Siehe da – JETZT bin ich nach dem Frühstück satt! Durch eine falsche Maßnahme habe ich also etwas Gutes erreicht, etwas für MICH Positives. Und so will ich in der nächsten Zeit mehr Dinge aus meiner Vorvollwertzeit erproben, ob sie mit der Vollwertkost kombiniert Positives, mehr Freiheit für mich bringen. Wobei ich mir bei solchen Maßnahmen ganz klar darüber bin, dass dies keine Empfehlungen für andere sind, denen geht es vielleicht genau anders herum. Mein Appell ist einfach: Vergesst die guten Dinge aus der „Vorzeit“ nicht 🙂

Frühstück zum Zweiten…

Kommentar vom 15. Oktober 2010: Und noch ein Frühstück

Nun hat endlich auch die Tageszeitung (RGA, 13. Oktober 2010) einen Artikel über das richtige Frühstück gebracht. So starten wir gut in den Tag, jawohl. Und natürlich erhalten wir fachmännischen Rat von … einer Diplom-Ökotrophologin, Frau Esther Natschack aus Neuss. Das Foto rechts dazu ist herrlich, vorne eine Wurstplatte, rechts davon eine Tasse Kaffee, dahinter Käse, groß die Milch, etwas Marmelade und ganz hinten, zwischen Blumen und Brötchen, eine schön dekorierte Obstschale. Da traut sich sicher niemand ran 😉 Die Brötchen sind gesund, denn sie entstammen der Sorte „kleb ein paar Körnchen auf mich drauf“. Die Bildunterschrift sagt es dann auch: „Eindeutig: So sieht es am Frühstückstisch des Genießers aus“.

Natürlich hat die gute Dame gleich eine tolle Faustregel zur Hand, die fünf Sterne-Regel: „ein ungesüßtes Getränk, Milch oder ein Milchprodukt, Brot oder Müsli, Obst oder Gemüse sowie Ruhe und nett Atmosphäre“. Am besten fange ich wohl mit einer Tasse Kaffee an, wie auf dem Foto? Die ist ja ungesüßt, dann knall ich mir die Milch hinterher und bin gleich eklig-schleimig voll. Dann entscheide ich mich für Brot statt Müsli – und wie heißt es hier doch so schön: „neben Brot oder Müsli stehen idealerweise dann auch Jogurt, Quark oder etwas Milch auf dem Tisch.“ Wohl bekomm’s, wer noch immer keine Allergie hat, kann hier solide Grundlagen für ihre Entwicklung legen!
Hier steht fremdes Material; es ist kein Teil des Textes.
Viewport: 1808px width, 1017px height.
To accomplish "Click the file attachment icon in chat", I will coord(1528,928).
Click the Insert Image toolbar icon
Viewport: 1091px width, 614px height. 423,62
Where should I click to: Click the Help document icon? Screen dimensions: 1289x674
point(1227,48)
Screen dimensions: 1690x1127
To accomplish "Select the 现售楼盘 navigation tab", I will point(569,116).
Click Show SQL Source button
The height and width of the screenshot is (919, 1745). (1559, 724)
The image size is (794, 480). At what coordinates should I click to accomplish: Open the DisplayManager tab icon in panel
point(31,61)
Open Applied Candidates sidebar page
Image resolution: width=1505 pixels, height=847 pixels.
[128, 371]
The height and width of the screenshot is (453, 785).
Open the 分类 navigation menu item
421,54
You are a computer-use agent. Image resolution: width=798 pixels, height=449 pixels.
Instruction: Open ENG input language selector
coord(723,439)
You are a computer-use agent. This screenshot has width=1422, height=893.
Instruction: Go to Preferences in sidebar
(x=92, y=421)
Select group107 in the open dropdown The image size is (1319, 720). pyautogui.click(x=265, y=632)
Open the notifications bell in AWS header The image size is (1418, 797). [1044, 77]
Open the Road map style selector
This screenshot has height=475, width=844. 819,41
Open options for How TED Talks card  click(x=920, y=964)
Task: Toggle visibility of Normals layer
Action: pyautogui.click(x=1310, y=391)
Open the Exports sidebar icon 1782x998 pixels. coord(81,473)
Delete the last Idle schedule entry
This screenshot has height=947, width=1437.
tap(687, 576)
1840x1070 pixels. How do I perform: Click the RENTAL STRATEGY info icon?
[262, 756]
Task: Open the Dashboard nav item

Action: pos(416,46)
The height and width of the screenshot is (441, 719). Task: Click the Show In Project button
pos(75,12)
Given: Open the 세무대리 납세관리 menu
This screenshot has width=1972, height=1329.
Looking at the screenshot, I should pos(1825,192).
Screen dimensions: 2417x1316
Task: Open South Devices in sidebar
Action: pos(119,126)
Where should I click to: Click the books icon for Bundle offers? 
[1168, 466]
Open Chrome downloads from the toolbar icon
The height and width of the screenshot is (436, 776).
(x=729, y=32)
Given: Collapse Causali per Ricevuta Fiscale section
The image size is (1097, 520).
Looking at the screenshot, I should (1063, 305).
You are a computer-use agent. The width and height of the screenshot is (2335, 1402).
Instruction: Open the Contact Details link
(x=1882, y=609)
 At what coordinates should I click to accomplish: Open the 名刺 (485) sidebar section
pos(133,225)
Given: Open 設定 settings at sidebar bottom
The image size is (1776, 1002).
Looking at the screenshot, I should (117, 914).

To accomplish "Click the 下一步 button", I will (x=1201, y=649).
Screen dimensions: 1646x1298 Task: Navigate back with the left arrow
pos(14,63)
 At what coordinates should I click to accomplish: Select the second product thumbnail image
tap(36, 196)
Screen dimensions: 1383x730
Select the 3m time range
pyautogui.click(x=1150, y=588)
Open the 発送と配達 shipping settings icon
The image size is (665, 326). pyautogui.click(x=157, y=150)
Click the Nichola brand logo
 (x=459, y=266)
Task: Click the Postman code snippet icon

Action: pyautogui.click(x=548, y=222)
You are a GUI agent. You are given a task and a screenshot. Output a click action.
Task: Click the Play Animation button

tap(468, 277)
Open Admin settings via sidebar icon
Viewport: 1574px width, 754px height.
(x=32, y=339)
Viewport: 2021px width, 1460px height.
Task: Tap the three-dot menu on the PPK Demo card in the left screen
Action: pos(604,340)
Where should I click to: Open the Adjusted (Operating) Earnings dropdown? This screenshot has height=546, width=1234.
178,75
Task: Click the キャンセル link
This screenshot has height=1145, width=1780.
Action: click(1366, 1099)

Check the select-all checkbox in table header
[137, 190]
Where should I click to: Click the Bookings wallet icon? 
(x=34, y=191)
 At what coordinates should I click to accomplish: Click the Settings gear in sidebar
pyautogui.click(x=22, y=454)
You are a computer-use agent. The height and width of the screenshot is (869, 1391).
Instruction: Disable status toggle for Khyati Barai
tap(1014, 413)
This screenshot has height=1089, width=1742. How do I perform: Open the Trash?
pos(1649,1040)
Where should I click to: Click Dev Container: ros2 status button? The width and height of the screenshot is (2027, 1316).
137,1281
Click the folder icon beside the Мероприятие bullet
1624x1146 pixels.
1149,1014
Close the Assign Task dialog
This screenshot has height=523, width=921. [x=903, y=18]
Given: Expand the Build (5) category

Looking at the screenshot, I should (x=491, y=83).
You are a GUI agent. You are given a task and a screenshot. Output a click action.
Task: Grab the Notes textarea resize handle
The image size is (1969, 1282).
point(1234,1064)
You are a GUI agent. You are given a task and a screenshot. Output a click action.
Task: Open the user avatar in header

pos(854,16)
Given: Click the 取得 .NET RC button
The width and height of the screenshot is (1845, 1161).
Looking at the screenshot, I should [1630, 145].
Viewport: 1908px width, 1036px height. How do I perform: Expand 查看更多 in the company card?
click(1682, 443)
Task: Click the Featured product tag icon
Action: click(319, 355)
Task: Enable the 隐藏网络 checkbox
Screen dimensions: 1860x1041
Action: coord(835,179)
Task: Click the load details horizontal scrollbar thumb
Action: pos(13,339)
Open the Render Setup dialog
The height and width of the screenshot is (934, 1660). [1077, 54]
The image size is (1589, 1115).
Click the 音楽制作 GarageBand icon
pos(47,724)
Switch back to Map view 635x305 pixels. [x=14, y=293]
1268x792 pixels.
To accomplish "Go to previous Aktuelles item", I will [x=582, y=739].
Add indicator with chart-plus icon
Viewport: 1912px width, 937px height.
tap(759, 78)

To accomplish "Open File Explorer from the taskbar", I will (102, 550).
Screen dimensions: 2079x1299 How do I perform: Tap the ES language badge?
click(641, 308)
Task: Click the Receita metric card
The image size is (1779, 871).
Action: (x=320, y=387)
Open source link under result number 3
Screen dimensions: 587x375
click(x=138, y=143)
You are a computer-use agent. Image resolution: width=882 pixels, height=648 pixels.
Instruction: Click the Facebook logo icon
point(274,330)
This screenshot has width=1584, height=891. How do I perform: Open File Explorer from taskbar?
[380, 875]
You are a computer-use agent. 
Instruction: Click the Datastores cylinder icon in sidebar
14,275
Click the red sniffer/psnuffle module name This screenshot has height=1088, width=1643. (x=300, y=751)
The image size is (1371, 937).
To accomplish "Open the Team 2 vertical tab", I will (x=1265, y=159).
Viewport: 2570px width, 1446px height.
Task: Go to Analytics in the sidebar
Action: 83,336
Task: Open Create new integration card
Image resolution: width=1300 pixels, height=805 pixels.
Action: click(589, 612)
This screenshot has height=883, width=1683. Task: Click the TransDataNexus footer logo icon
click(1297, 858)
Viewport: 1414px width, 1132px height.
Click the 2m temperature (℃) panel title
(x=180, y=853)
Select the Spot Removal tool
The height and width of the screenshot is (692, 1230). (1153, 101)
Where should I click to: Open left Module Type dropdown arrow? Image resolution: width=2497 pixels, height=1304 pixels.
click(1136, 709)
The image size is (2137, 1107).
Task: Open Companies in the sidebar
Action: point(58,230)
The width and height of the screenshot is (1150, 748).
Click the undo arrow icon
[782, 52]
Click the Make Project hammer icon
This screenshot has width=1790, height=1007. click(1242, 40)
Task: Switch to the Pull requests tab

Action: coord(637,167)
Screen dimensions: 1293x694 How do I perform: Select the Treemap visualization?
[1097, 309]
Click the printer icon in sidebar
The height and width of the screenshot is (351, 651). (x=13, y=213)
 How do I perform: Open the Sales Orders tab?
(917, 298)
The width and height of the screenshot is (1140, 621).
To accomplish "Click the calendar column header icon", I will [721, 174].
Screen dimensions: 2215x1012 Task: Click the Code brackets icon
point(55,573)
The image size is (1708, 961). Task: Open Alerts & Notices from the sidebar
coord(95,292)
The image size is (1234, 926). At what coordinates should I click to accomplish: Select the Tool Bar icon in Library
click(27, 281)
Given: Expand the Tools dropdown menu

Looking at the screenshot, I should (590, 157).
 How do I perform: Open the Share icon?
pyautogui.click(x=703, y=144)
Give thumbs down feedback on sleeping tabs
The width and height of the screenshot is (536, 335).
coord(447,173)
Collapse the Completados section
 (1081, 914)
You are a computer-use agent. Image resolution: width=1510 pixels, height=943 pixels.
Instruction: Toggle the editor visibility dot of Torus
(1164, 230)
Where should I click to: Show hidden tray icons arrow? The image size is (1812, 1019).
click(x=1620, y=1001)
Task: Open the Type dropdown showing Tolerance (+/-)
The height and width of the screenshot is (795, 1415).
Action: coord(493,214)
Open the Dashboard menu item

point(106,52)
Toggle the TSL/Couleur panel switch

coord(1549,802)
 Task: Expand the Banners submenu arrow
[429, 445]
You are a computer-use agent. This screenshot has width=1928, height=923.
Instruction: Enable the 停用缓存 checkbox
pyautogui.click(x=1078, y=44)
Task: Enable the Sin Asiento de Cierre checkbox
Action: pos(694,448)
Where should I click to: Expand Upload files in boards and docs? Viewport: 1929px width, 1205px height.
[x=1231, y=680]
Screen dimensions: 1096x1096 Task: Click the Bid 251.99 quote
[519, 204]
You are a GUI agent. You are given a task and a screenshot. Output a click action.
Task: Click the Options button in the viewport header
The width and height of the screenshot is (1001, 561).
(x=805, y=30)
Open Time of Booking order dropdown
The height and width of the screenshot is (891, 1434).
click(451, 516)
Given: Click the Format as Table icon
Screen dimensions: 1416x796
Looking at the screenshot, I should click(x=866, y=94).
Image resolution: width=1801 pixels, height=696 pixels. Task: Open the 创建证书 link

Aber es gibt auch Tipps für Leute, die nicht so gerne frühstücken: „Aus Milch, etwas Obst und ein paar Schmelzflocken lässt sich ganz leicht und schnell mit dem Pürierstab ein Getränk mixen“, sagt die Ernährungswissenschaftlerin. Na, das muss doch stimmen, wenn das eine WISSENSCHAFTLERIN sagt. Wissenschaftler werden in ihrer Verehrung ja nur noch von der Ärzteschaft getoppt. Schmelzflocken, was sind das eigentlich? Wiki sagt: „Sofort lösliche Schmelzflocken: Werden aus Hafermehl gewalzt.“ Na super. Erst mahle ich den Hafer zu Tode, und dann walze ich das alles wieder appetitlich zusammen. Mausetot, Frau Wissenschaftlerin, die uns natürlich auch eine Definition von Schmelzflocken liefert: „[sie] sind ein Hafergetreide aus vollem Korn, das zunächst gemahlen und anschließend wieder zu Flocken gepresst wird.“ Dass das Wörtchen „volles Korn“ Gutes verheißt, hat sie wohl am Rande ihrer Ausbildung auch erfahren und baut es daher geschickt ein.

Dass nach mehreren Wochen alle die guten Stoffe raus sind, wird nicht erwähnt. Dass Hafer, damit er nicht ranzig wird, immer hitzebehandelt wird, wurde auch dezent unerwähnt gelassen. Gute Wissenschaftler wissen eben auch, wann sie schweigen müssen 😉

Noch ein Problem für uns löst die geniale Frau Natschack. Wer sich nämlich mit dem Gedanken quält, ob er zweimal frühstücken darf, bekommt gleich die passende Antwort: „Es kommt auf die gesamte Kalorienmenge an, die man am Tag zu sich nimmt.“ Klar, Kalorien sind wichtig, Vitalstoffe sind ja nur so lächerlicher Ballast.

Wie gut, dass ich diese Zeitung nur mitlese und das Abo nicht bezahle. Da tut so ein geistiger Dünnsch… (sorry, aber das ist es doch) nicht so weh.